## INFORMATION:

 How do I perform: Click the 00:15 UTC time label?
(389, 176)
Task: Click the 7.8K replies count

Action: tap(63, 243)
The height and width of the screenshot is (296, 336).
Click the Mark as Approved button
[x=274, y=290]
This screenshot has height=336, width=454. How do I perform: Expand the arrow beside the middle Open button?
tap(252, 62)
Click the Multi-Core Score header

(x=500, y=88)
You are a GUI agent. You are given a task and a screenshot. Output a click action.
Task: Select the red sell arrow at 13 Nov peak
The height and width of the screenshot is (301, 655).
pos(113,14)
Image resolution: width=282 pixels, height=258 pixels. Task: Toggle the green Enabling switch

==

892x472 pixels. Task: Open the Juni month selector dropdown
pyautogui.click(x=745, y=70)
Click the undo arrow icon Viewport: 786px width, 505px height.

--

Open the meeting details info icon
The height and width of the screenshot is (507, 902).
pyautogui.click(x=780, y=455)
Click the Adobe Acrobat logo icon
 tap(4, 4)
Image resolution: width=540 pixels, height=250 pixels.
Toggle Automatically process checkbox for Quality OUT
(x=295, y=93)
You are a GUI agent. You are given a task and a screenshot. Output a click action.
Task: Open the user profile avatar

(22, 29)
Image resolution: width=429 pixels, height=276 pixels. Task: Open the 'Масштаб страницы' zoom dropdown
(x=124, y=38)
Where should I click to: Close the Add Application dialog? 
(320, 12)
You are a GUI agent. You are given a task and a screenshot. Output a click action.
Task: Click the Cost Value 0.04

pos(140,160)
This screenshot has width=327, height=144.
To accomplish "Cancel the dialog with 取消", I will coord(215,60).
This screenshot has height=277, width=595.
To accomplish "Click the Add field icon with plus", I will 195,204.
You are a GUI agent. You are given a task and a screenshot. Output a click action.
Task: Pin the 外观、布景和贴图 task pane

## YOUR ASSIGNMENT:
Return all lines of the material that have "with" in them.

## ANSWER TO THIS TASK:
To accomplish "Cancel the dialog with 取消", I will coord(215,60).
To accomplish "Click the Add field icon with plus", I will 195,204.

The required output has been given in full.